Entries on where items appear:

▽

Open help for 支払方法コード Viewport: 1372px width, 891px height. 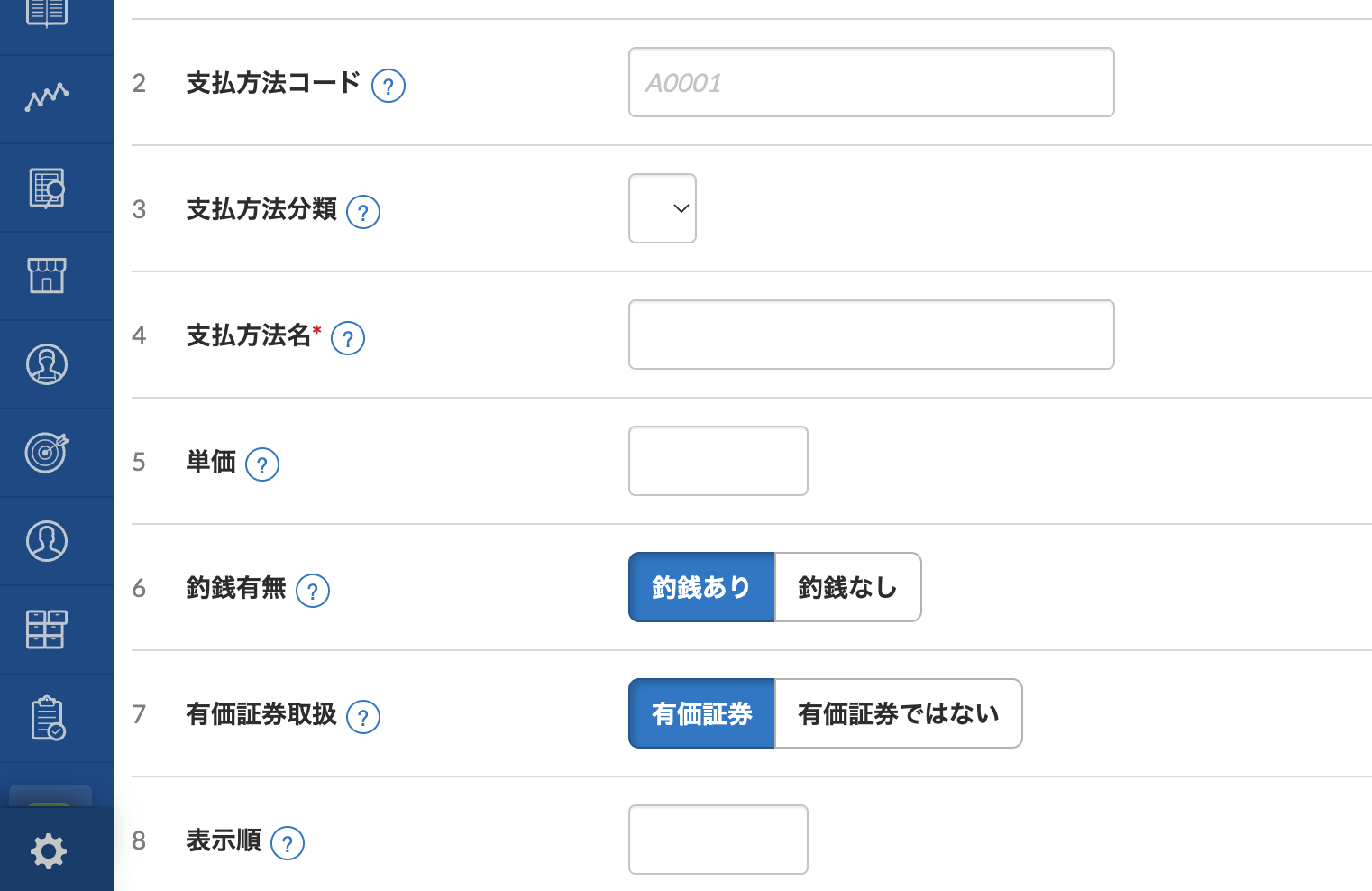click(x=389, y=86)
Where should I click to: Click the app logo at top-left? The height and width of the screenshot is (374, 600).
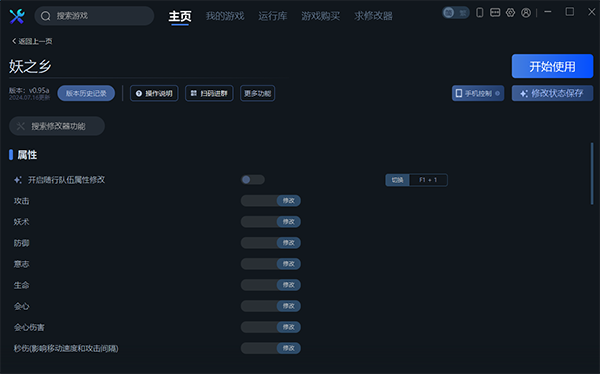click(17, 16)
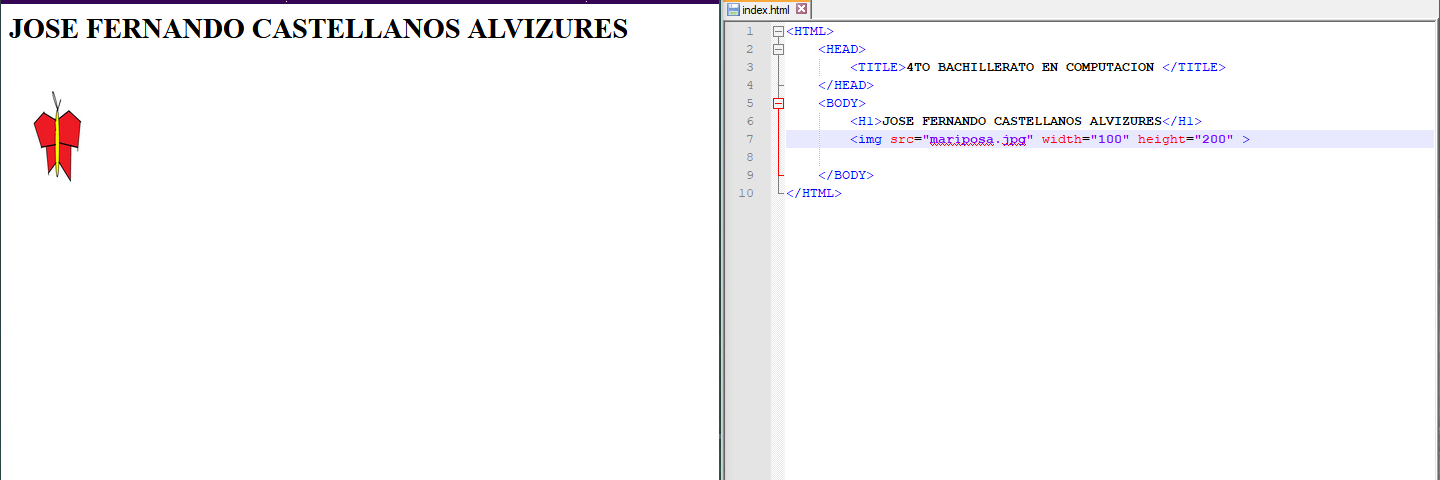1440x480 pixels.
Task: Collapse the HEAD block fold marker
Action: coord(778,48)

△

### [WHAT THE TASK REQUIRES]
Reproduce word for word the lines from the one that contains "Where should I" through the end of the items above, leaving out the pictures.

### [ANSWER BELOW]
Where should I click to: Click the app logo at top-left? The height and width of the screenshot is (374, 600).
click(17, 16)
1440x480 pixels.
Task: Collapse the HEAD block fold marker
Action: coord(778,48)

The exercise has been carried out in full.